Task directions: Please determine how many lines of the material include the word "Decrease", and respond with nothing but that number.

Records for this exercise:
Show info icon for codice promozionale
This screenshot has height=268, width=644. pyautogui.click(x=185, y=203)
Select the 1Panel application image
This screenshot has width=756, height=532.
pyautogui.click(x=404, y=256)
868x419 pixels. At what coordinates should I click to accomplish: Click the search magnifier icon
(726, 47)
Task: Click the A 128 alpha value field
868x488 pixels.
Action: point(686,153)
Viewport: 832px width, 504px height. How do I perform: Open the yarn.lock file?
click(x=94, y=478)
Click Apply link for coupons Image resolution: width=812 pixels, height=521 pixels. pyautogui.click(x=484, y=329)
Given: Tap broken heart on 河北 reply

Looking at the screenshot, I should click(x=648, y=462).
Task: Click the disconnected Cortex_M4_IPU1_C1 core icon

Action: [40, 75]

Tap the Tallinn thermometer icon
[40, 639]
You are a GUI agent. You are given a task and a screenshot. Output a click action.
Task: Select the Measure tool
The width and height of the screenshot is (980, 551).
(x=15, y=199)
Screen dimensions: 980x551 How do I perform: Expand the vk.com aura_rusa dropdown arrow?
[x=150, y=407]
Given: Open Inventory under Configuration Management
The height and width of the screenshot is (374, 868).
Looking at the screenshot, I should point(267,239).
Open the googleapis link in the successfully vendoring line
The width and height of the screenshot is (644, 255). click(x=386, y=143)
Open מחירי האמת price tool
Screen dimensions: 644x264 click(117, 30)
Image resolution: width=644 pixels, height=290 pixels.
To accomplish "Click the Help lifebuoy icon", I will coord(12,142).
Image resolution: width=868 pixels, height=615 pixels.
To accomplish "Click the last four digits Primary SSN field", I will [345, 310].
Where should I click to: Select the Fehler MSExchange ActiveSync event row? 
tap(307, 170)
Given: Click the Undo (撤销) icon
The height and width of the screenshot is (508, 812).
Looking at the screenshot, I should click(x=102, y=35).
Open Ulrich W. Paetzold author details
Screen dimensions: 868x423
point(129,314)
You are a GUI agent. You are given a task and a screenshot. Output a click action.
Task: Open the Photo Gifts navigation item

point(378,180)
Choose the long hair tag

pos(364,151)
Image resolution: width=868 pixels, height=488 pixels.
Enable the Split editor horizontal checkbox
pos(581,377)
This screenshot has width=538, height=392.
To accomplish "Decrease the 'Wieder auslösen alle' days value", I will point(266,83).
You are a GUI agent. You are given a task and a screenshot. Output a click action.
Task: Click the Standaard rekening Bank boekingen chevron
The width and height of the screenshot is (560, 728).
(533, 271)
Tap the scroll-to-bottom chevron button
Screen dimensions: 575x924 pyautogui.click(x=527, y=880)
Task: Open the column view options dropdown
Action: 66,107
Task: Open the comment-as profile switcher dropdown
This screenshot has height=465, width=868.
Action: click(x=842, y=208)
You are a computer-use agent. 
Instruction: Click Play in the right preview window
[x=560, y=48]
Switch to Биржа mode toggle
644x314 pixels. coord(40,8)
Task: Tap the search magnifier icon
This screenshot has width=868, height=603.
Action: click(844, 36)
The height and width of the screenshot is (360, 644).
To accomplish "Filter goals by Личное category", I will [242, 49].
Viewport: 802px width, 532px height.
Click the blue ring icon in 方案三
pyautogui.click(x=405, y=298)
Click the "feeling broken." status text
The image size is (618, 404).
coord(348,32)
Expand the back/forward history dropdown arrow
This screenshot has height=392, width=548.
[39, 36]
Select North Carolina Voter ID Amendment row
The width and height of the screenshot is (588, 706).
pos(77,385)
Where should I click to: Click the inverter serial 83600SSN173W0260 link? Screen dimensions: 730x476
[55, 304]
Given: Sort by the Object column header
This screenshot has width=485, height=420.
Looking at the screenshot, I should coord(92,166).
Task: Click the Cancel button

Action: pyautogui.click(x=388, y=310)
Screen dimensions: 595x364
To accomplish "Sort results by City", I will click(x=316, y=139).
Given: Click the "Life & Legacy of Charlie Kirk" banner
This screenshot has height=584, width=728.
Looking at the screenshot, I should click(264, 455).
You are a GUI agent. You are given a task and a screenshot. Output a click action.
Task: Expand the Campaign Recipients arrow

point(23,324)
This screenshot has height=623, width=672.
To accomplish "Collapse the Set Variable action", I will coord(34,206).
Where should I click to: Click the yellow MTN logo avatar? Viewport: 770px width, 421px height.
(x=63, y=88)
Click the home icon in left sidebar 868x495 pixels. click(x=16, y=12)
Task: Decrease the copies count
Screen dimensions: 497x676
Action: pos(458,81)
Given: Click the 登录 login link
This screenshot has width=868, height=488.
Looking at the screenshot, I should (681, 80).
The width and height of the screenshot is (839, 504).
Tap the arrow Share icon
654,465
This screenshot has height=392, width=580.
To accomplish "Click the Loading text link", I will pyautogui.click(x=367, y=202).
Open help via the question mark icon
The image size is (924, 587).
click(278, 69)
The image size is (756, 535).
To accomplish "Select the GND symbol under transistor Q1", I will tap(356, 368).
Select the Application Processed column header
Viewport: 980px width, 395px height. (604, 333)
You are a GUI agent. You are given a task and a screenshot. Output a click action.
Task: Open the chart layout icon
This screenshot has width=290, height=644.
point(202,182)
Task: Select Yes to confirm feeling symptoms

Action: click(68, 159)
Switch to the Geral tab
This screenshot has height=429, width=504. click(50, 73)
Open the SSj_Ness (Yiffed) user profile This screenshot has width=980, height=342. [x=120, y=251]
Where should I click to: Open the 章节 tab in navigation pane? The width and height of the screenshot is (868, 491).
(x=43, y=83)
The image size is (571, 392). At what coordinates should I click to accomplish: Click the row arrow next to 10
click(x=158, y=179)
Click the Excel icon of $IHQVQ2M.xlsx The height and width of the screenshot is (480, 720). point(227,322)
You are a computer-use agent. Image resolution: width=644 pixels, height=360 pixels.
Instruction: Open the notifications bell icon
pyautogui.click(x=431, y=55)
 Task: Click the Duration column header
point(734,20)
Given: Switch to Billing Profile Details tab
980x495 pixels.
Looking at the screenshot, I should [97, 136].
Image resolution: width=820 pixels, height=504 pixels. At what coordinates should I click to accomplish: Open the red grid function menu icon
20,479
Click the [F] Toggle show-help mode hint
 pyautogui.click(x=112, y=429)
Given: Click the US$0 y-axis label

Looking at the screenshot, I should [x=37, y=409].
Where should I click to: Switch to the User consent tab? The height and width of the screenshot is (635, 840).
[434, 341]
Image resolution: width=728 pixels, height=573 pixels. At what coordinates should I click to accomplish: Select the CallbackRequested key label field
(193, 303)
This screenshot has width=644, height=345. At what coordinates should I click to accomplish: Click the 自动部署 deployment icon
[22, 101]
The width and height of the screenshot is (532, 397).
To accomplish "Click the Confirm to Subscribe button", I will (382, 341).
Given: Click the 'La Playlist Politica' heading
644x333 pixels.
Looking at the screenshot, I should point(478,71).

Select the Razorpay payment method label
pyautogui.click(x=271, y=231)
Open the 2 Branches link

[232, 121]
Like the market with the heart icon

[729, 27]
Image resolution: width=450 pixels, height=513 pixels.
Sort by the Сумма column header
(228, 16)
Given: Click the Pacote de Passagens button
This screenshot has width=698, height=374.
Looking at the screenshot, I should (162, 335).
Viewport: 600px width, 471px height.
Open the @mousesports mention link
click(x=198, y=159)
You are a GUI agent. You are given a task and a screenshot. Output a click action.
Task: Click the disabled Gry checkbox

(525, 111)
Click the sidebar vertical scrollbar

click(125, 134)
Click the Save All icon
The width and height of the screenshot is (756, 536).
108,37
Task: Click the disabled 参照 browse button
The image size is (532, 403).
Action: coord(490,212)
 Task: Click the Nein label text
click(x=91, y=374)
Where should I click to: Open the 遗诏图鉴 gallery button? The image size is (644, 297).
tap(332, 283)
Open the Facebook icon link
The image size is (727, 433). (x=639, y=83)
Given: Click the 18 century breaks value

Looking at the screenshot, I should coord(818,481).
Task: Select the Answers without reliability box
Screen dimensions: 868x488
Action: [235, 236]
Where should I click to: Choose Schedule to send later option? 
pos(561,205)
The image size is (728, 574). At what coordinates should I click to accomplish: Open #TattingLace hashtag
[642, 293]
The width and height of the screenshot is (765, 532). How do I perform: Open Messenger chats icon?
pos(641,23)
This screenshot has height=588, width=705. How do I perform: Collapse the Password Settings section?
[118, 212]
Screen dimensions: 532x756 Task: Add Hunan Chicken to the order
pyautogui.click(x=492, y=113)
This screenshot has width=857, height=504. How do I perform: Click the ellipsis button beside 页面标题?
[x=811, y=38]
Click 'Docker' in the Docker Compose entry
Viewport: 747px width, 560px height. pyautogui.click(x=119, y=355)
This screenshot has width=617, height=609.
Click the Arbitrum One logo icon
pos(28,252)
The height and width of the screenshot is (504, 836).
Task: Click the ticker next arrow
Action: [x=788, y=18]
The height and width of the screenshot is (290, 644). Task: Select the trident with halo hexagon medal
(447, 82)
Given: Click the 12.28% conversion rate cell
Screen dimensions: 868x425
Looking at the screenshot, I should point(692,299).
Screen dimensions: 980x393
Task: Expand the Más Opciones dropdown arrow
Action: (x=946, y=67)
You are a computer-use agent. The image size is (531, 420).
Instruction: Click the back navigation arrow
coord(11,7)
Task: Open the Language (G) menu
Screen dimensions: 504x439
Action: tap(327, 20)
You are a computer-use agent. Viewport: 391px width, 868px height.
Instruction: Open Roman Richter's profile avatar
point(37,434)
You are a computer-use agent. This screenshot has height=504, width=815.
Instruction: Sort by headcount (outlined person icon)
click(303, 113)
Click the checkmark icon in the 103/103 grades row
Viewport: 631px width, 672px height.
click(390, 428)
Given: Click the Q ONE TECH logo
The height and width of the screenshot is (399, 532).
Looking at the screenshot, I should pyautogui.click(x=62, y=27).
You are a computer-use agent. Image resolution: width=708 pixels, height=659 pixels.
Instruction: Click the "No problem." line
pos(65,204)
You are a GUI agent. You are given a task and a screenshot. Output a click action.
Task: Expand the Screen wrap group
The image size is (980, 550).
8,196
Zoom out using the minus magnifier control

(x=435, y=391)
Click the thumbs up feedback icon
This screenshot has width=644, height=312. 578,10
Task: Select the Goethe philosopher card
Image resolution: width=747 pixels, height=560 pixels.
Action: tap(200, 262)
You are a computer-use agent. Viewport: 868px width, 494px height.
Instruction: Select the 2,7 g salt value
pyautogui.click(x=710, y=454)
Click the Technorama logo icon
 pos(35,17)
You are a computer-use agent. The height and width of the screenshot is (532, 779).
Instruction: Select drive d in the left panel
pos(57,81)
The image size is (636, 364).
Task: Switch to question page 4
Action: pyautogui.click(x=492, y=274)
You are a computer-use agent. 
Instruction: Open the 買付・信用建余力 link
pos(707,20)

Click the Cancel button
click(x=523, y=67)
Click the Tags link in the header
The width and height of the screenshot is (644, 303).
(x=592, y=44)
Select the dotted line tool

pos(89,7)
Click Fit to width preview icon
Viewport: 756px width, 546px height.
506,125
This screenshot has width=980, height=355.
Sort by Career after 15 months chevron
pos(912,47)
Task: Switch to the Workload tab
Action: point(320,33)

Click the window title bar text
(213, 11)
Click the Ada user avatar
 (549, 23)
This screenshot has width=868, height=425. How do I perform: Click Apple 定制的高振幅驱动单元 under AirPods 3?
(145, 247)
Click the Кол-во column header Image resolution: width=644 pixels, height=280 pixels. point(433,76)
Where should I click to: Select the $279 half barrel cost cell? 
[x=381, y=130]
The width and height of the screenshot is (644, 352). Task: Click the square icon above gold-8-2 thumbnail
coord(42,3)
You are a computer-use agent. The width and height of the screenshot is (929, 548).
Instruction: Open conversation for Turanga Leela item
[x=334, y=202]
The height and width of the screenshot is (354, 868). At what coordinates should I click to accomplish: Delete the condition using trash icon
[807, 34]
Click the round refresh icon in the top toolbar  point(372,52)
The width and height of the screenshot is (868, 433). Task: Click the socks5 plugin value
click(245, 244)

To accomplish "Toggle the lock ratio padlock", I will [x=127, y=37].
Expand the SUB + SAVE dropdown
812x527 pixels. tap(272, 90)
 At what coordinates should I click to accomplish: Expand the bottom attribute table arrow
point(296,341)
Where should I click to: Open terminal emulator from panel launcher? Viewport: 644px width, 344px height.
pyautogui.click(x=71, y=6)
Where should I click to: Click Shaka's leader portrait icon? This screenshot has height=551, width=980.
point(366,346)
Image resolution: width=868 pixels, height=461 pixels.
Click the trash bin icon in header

Solution for this exercise: 2